The GSU research, published in Proceedings of the National Academy of Sciences (PNAS) is set out to find about the biology behind the social behaviour of mammals.
The scientists used Syrian hamsters and CRISPR-Cas9 which is an innovative technology that makes it possible to turn on or off genes in cells. The technology knocked out a receptor of vasopressin — a hormone associated with enhanced aggression.
The scientists expected that this will “dramatically” change the social behaviour of the Syrian hamsters, making them more peaceful. It changed their behaviour but not in the manner they were expecting.
“We were really surprised at the results,” said the study’s lead author, GSU professor H. Elliott Albers, in the university’s statement.
“We anticipated that if we eliminated vasopressin activity, we would reduce both aggression and social communication,” Albers continued. “But the opposite happened.”
The hamsters without the receptor displayed “high levels of aggression” towards hamsters of the same sex compared to their counterparts with the receptors intact, the study said.
“This suggests a startling conclusion,” Albers said, per the statement. “Even though we know that vasopressin increases social behaviours by acting within a number of brain regions, it is possible that the more global effects of the Avpr1a receptor are inhibitory.”

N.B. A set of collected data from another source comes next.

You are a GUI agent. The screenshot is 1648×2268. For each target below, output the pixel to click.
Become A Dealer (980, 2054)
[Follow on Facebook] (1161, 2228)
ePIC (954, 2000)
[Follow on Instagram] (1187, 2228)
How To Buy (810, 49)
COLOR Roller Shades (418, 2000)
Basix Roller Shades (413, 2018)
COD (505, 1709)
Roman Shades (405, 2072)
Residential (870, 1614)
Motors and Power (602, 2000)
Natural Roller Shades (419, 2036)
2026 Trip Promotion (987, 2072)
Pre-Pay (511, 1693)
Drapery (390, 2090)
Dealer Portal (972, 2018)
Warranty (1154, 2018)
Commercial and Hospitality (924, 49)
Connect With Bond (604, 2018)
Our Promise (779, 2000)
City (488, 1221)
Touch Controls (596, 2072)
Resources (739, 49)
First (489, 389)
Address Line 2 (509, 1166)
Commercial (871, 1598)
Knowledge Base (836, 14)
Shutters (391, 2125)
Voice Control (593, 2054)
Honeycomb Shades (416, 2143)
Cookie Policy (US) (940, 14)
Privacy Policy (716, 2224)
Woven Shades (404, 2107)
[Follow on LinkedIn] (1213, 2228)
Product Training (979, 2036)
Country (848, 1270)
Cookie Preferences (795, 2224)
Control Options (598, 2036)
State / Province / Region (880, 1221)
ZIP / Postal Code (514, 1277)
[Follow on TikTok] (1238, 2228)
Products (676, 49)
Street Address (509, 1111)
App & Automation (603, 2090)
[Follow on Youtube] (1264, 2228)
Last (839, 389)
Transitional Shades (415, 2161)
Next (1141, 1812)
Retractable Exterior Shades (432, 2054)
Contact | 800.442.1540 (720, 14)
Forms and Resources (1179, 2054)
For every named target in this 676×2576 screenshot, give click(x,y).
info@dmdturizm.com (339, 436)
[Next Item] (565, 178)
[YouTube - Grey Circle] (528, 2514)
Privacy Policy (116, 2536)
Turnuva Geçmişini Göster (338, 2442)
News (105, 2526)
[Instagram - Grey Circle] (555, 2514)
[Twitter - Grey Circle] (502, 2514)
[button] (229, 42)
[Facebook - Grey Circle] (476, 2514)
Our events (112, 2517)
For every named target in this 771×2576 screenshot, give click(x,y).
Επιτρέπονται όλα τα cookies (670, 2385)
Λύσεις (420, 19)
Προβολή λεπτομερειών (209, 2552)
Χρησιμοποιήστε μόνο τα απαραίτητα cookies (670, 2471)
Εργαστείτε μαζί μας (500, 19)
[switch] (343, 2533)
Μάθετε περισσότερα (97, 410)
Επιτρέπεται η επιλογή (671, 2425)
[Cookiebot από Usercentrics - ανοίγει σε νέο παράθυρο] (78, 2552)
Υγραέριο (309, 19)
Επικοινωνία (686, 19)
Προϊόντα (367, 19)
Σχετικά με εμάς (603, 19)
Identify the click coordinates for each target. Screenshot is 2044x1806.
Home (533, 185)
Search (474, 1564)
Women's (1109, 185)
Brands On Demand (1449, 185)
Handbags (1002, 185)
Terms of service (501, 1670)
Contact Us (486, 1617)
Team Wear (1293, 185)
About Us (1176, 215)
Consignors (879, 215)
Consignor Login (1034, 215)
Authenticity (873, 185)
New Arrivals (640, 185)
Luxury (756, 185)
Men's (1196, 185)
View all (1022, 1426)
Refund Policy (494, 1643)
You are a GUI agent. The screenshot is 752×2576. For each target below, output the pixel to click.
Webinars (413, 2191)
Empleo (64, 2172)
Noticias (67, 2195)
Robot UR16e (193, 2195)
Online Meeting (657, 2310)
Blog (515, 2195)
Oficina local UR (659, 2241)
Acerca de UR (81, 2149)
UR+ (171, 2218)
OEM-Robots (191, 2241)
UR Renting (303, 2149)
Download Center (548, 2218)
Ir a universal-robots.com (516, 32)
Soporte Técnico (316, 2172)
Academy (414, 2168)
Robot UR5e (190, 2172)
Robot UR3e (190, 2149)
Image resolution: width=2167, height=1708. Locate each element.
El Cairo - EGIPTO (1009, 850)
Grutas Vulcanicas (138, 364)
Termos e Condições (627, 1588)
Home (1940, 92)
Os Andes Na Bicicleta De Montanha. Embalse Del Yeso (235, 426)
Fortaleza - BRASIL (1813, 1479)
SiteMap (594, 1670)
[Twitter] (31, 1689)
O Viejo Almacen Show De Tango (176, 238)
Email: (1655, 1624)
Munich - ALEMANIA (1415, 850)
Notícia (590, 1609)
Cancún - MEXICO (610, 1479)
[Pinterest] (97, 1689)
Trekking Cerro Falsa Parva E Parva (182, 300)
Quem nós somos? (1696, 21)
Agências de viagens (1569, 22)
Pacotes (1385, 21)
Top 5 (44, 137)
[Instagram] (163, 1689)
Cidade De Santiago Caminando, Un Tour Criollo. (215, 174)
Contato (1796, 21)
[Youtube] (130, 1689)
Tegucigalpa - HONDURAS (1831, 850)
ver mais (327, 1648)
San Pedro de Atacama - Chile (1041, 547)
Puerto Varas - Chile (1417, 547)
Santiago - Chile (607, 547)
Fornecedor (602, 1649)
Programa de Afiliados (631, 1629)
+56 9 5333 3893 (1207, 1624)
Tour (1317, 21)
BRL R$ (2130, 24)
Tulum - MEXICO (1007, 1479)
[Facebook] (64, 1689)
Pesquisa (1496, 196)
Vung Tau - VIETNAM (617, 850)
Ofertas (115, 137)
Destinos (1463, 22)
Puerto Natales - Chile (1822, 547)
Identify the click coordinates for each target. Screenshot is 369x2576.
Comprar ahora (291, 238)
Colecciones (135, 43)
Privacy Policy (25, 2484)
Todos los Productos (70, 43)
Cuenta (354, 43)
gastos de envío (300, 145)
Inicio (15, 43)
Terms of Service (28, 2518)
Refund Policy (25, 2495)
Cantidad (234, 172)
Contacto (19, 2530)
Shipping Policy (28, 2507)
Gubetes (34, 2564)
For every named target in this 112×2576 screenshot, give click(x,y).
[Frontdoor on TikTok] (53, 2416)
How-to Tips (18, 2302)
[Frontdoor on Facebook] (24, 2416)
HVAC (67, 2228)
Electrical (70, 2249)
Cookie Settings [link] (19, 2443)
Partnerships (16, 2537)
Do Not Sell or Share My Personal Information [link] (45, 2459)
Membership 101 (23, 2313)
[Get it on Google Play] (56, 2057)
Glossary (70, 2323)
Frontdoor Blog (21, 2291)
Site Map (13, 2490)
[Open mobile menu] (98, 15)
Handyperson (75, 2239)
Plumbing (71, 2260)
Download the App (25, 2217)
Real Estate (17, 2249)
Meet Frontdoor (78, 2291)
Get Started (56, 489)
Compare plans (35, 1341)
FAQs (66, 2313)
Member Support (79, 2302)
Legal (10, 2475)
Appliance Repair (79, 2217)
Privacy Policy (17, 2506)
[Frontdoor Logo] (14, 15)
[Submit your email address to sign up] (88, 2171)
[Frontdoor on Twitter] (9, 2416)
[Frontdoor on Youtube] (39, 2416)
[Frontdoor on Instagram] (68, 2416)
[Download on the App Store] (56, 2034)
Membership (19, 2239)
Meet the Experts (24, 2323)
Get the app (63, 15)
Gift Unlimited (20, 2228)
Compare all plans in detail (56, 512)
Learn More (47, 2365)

The “counterintuitive findings” depict that the scientists “don’t understand this system as well as we thought we did,” Albers said.
Developing gene-edited hamsters was “not easy,” Albers stated. He added that a better understanding of the role of vasopressin in social behaviour is most important to helping scientists identify new treatment strategies for psychiatric disorders in humans, ranging from autism to depression.